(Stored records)
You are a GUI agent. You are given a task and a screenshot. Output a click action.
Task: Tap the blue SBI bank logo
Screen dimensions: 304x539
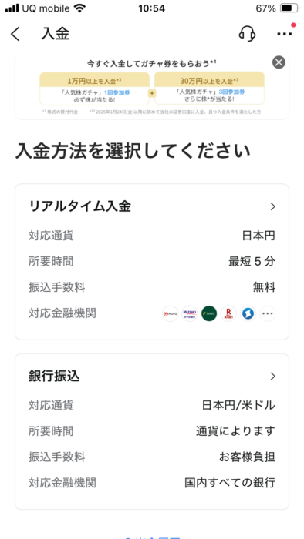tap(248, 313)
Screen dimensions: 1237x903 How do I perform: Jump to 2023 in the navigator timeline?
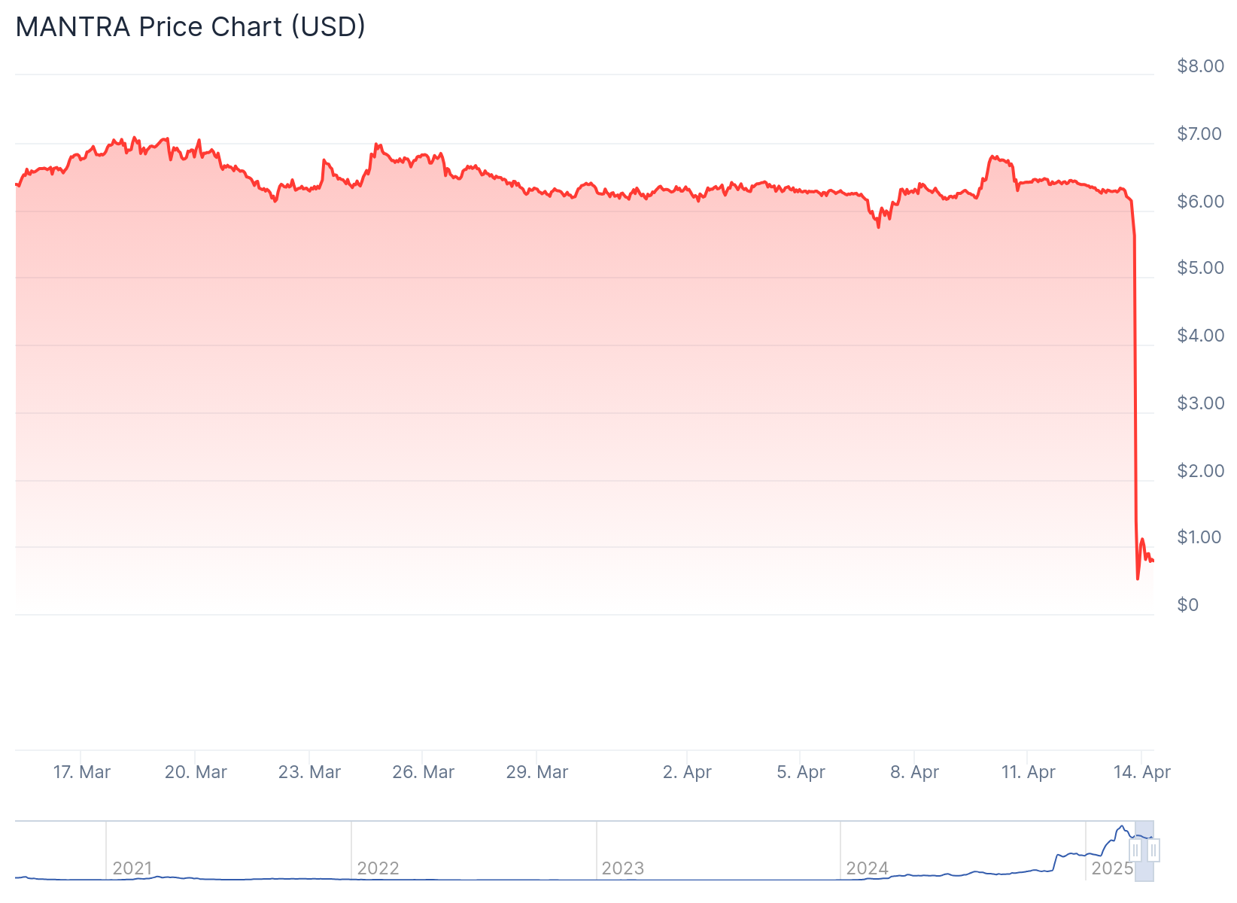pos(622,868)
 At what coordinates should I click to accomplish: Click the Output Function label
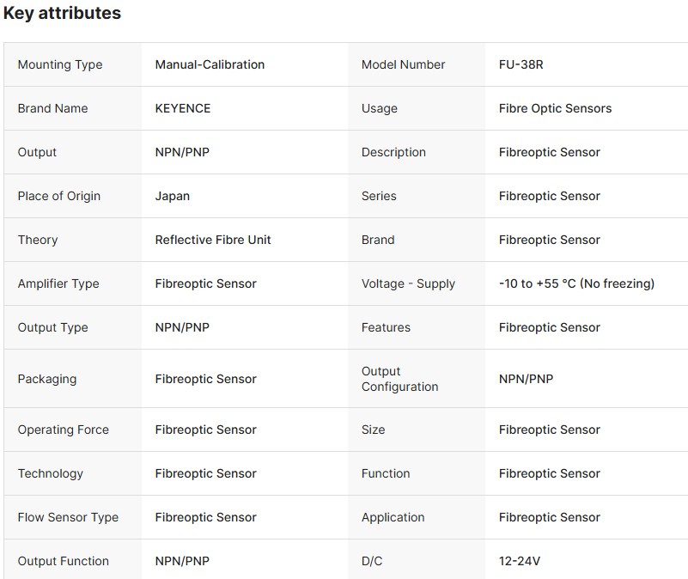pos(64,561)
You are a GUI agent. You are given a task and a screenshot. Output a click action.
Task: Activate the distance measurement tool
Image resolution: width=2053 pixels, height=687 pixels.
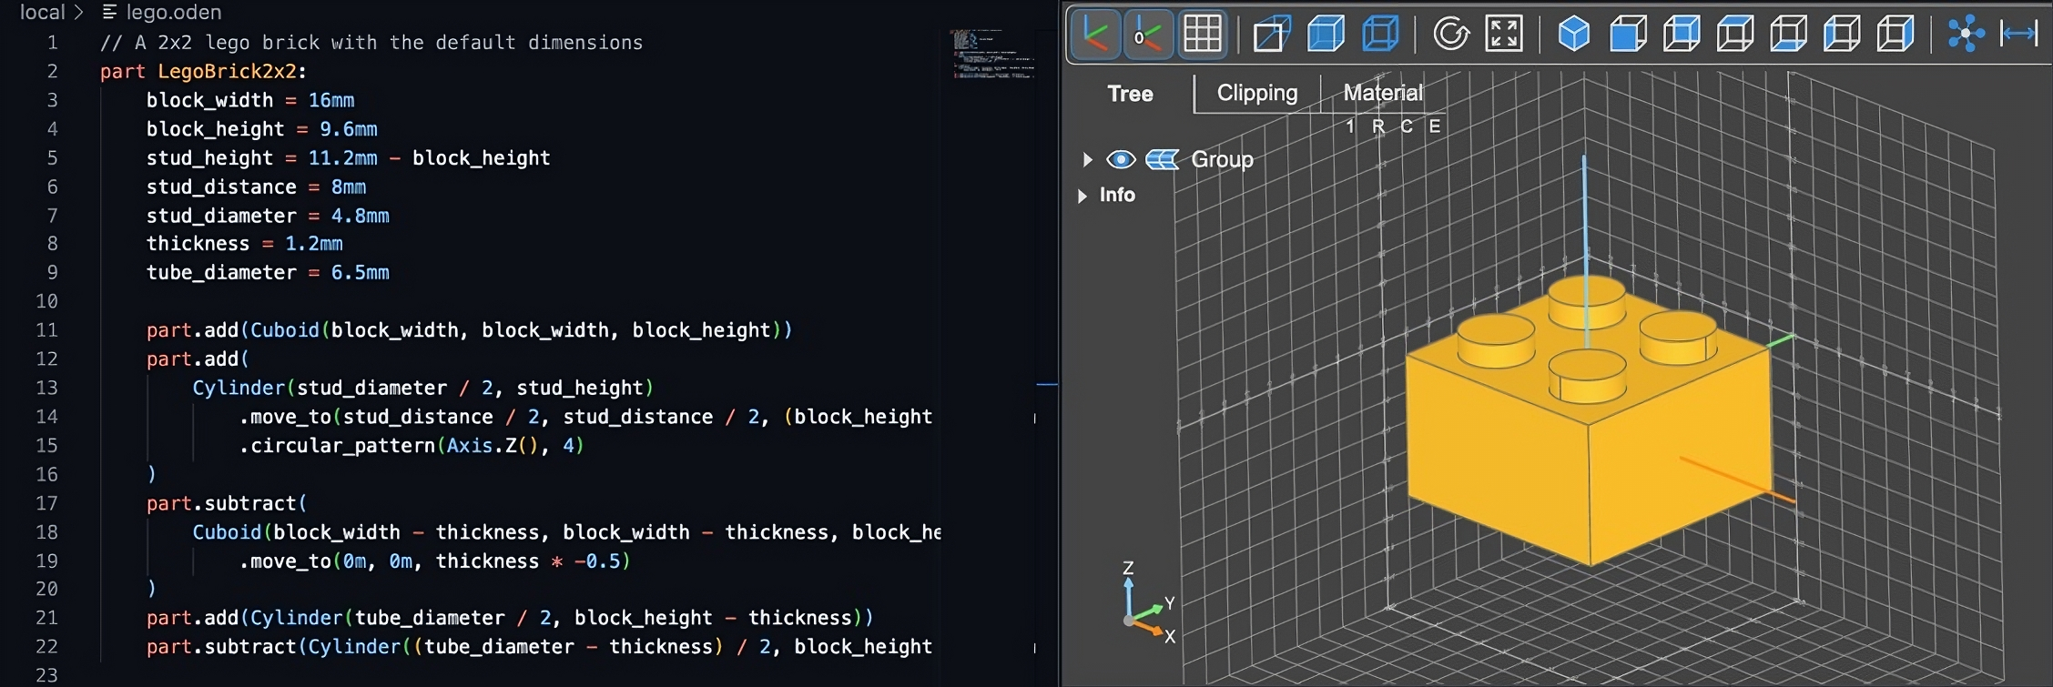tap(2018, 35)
--
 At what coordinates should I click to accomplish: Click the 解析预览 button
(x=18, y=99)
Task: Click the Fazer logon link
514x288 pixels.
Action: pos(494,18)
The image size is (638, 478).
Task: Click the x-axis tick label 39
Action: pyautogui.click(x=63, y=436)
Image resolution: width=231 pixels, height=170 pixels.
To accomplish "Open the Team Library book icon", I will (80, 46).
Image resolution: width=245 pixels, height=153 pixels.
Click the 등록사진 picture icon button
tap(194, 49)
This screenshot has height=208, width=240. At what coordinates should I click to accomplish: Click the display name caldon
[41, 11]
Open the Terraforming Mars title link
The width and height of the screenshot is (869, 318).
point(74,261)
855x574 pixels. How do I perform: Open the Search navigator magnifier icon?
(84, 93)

:: Exercise ::
Where a picture appears in the records above, omit it, and transcribe exactly the stretch of lines from the one with "Output Function label" through the one with "Task: Activate the distance measurement tool".

:: Answer box ::
 At what coordinates should I click to accomplish: Click the Output Function label
pos(64,561)
You are a GUI agent. You are given a task and a screenshot. Output a click action.
Task: Activate the distance measurement tool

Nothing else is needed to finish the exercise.